So what does it disable exactly? I'm on 68.0.12.
The expiry notification system is separate from the AutoSSL system so the confusion is understandable. This system is responsible for sending expiry notifications for all certificate types. The tweak setting disables the expiry notifications system (SSL::CertificateExpiring and AutoSSL::CertificateExpiring - except for related DCV problems).
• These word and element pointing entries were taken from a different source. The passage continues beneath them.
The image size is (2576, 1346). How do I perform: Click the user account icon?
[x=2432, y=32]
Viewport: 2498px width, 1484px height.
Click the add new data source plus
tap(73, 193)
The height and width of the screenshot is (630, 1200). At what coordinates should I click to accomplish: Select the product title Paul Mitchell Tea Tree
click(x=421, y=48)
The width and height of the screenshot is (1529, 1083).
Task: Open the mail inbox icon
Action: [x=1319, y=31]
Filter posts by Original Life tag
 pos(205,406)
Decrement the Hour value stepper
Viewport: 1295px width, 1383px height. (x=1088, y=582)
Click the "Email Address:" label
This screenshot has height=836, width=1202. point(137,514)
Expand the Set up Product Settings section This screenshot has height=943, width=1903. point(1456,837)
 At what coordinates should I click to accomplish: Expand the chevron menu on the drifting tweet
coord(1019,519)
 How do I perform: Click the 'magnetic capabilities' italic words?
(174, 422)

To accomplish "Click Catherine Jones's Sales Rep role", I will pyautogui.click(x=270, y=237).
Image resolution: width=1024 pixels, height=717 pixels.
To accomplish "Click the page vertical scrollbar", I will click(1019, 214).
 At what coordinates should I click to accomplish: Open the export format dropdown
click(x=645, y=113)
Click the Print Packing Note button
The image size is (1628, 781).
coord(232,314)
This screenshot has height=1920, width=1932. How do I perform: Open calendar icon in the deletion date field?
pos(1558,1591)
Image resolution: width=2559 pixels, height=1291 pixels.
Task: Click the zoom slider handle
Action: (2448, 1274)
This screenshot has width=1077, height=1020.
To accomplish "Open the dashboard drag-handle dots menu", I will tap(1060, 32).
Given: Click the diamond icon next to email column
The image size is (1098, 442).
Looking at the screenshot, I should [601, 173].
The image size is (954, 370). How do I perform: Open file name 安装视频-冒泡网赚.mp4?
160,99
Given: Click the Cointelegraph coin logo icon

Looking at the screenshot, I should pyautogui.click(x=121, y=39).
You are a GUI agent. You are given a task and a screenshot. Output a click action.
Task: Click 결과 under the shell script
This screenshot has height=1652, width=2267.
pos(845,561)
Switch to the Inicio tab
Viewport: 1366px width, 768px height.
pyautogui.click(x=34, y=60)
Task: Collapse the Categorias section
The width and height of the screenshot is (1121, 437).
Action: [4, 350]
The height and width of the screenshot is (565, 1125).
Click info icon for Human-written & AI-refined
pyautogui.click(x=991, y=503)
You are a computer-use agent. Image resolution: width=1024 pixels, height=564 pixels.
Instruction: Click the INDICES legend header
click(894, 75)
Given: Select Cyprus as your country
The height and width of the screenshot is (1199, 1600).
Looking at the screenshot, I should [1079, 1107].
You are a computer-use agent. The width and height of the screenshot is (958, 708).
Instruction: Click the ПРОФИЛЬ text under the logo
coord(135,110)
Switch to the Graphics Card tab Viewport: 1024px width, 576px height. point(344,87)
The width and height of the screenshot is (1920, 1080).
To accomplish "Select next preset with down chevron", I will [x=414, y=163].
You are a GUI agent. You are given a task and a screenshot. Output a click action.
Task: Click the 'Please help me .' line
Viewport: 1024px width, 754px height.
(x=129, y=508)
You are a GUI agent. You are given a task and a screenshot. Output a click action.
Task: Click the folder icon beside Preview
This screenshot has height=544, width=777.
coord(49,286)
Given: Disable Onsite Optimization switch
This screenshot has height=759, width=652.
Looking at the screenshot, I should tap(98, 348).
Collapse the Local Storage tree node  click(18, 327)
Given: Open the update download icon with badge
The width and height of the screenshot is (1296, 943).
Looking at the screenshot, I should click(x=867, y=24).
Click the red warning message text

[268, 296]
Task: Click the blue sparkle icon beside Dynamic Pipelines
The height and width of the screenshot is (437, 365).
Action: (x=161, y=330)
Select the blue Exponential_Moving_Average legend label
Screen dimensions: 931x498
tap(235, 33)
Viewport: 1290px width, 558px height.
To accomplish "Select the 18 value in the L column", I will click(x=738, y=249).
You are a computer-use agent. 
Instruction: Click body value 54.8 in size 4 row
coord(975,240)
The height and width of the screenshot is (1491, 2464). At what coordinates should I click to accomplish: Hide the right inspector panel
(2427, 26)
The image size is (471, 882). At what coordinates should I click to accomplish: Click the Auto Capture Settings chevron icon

The following command will disable the expiry notification system:
Code:
whmapi1 set_tweaksetting key=notify_expiring_certificates value=0
Its possible the cause of the unexpected notifications is the AutoSSL system sending them when a domain is failing DCV and is affecting the ability for it to renew before the expiry (AutoSSL::CertificateExpiring - when there are related DCV problems or AutoSSL::CertificateRenewalCoverage).

We opened up case CPANEL-16927 to move the all the expiry and related notifications for AutoSSL certificates to be controlled by the same options that were added in CPANEL-16842 (shipped in 68.0.14). Hopefully, this will reduce the confusion created by having two places where the notifications are controlled.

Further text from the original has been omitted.